> **Exercise brief**
What needs transcribing is the line with "Where should I" and every line after it to the end of the records, exactly and alone, with no pictures.

> **Task input**

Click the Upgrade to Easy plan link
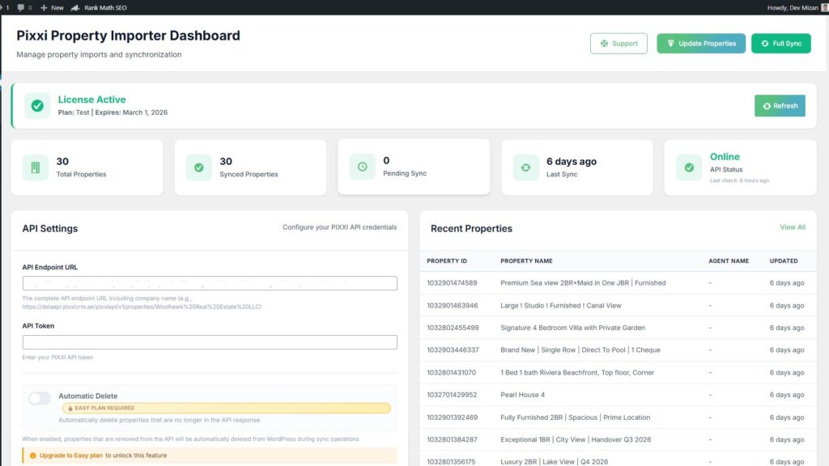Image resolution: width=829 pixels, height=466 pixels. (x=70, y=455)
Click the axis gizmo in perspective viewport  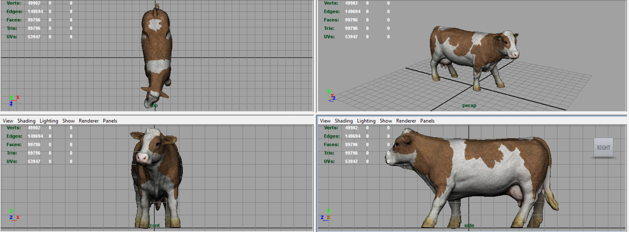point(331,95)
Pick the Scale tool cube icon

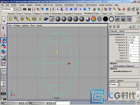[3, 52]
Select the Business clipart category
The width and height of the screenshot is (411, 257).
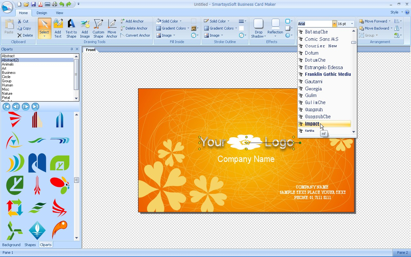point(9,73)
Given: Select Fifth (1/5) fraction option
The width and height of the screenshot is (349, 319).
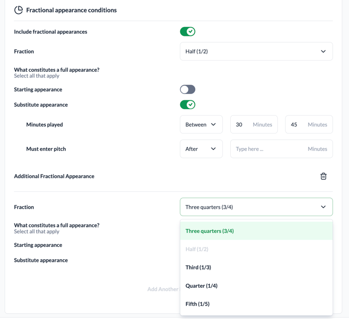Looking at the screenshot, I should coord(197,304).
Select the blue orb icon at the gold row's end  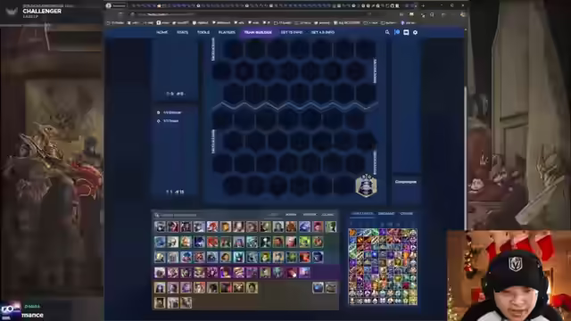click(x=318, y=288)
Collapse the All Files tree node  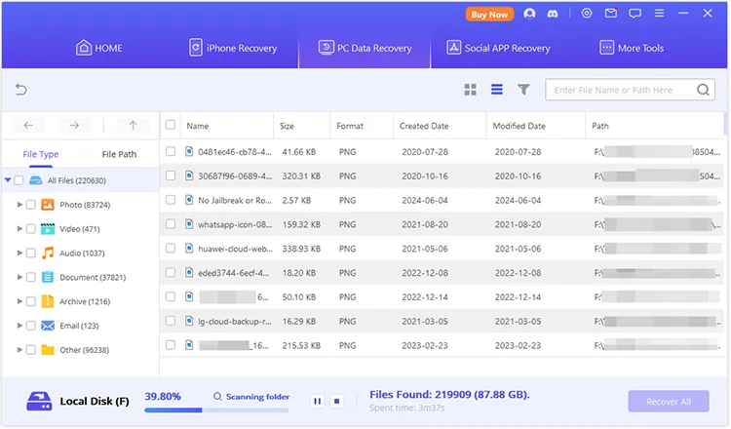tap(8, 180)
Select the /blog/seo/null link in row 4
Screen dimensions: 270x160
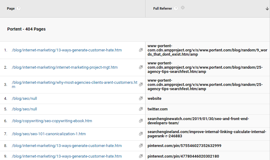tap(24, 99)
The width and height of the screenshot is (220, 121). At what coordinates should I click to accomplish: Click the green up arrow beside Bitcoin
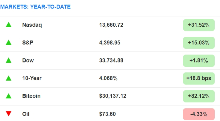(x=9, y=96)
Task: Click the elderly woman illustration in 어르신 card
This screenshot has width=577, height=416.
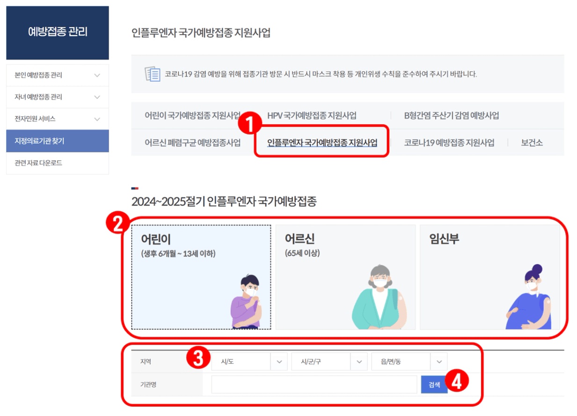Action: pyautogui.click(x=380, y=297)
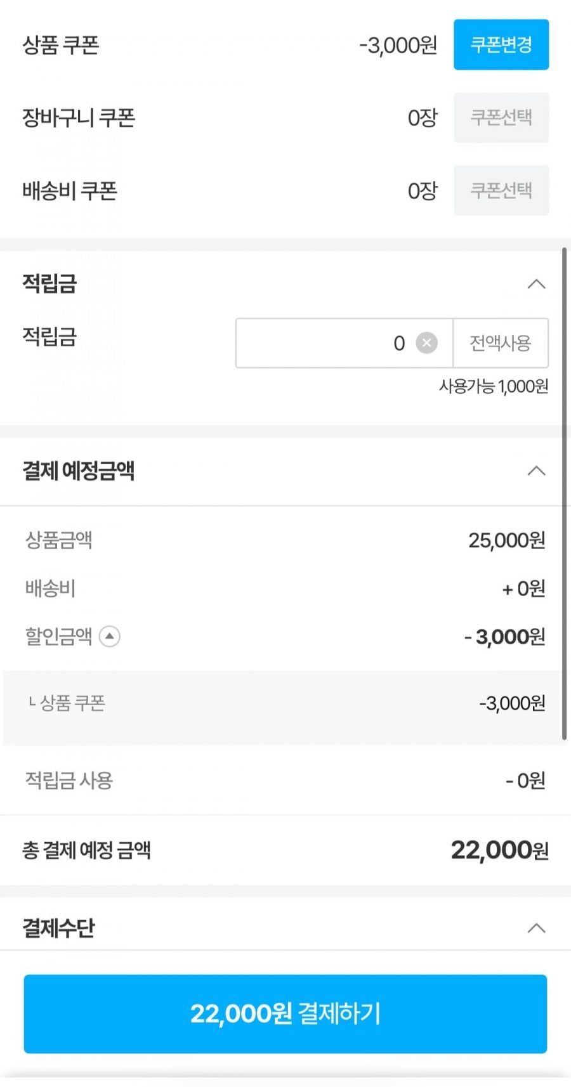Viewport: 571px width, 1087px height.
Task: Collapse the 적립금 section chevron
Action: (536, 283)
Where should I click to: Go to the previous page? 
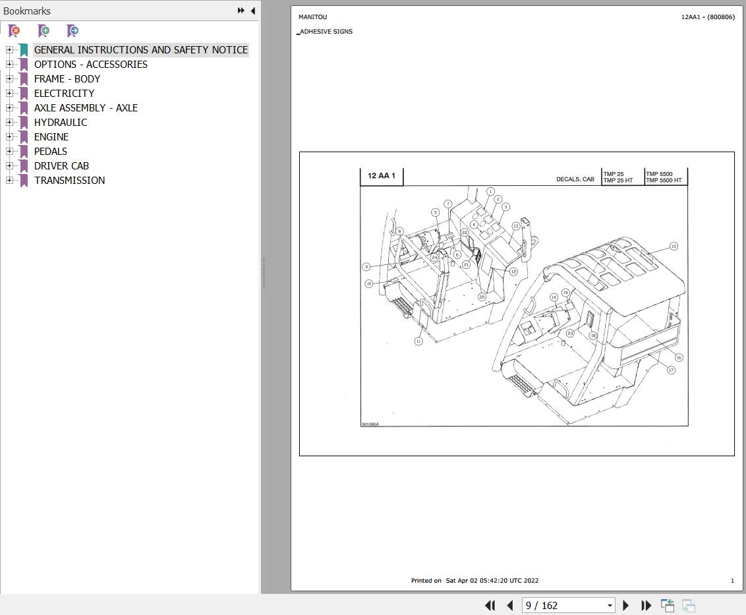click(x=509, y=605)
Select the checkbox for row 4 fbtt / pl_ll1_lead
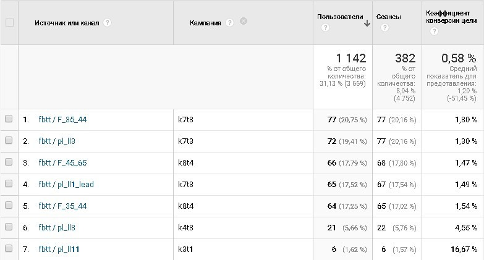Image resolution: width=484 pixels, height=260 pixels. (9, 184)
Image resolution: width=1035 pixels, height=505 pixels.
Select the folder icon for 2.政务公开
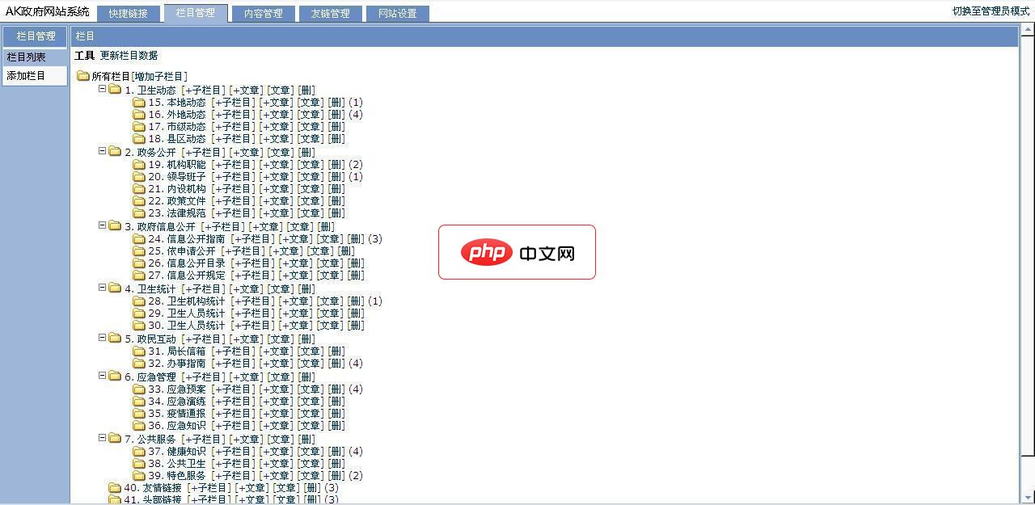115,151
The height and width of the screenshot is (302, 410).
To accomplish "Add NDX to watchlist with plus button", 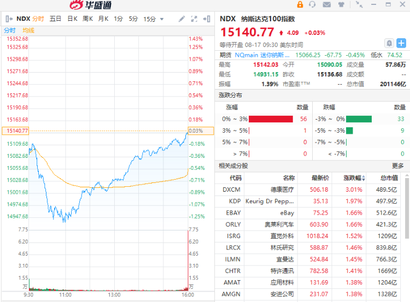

> **Completed task**
Where should I click to: Go to the previous page? 
click(x=509, y=605)
Select the checkbox for row 4 fbtt / pl_ll1_lead
Image resolution: width=484 pixels, height=260 pixels. (9, 184)
Image resolution: width=1035 pixels, height=505 pixels.
Select the folder icon for 2.政务公开
115,151
The height and width of the screenshot is (302, 410).
To accomplish "Add NDX to watchlist with plus button", 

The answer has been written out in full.